-- START --

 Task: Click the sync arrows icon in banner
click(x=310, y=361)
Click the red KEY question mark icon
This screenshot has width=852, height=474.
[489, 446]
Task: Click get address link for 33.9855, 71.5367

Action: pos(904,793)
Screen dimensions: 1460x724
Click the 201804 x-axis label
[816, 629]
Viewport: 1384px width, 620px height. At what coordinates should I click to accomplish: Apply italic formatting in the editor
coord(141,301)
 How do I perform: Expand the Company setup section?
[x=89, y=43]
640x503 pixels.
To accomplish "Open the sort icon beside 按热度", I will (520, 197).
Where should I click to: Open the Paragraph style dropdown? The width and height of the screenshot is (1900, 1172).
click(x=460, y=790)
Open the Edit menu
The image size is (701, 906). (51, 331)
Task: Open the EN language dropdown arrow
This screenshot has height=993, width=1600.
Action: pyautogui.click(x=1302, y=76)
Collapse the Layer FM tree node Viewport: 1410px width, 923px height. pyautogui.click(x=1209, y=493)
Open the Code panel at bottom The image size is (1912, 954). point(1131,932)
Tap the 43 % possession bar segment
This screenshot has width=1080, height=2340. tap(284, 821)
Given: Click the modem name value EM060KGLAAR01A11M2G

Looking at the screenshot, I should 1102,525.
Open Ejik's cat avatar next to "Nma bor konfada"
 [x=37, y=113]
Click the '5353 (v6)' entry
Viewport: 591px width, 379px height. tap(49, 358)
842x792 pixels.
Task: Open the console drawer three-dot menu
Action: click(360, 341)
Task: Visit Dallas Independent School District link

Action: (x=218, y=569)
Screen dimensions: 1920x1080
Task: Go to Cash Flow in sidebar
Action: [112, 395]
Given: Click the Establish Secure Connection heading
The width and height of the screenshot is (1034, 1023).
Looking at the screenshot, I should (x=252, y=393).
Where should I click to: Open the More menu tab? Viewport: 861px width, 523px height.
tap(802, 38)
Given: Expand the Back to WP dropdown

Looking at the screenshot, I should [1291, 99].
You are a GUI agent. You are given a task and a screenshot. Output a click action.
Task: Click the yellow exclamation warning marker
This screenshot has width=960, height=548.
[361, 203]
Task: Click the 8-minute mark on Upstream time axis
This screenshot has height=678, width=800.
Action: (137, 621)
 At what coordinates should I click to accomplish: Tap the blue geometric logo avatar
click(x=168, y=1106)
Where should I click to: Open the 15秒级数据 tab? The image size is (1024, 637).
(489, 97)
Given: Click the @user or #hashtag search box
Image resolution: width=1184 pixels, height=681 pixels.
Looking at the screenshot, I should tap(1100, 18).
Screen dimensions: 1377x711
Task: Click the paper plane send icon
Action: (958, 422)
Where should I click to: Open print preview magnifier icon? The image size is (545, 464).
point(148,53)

-- END --

Print the entries above without any change, starting with the line that contains "Task: Open the EN language dropdown arrow" and continuing through the line that contains "[x=37, y=113]", with both of those lines included.

● **Correct result**:
Task: Open the EN language dropdown arrow
This screenshot has height=993, width=1600.
Action: pyautogui.click(x=1302, y=76)
Collapse the Layer FM tree node Viewport: 1410px width, 923px height. pyautogui.click(x=1209, y=493)
Open the Code panel at bottom The image size is (1912, 954). point(1131,932)
Tap the 43 % possession bar segment
This screenshot has width=1080, height=2340. tap(284, 821)
Given: Click the modem name value EM060KGLAAR01A11M2G

Looking at the screenshot, I should 1102,525.
Open Ejik's cat avatar next to "Nma bor konfada"
 [x=37, y=113]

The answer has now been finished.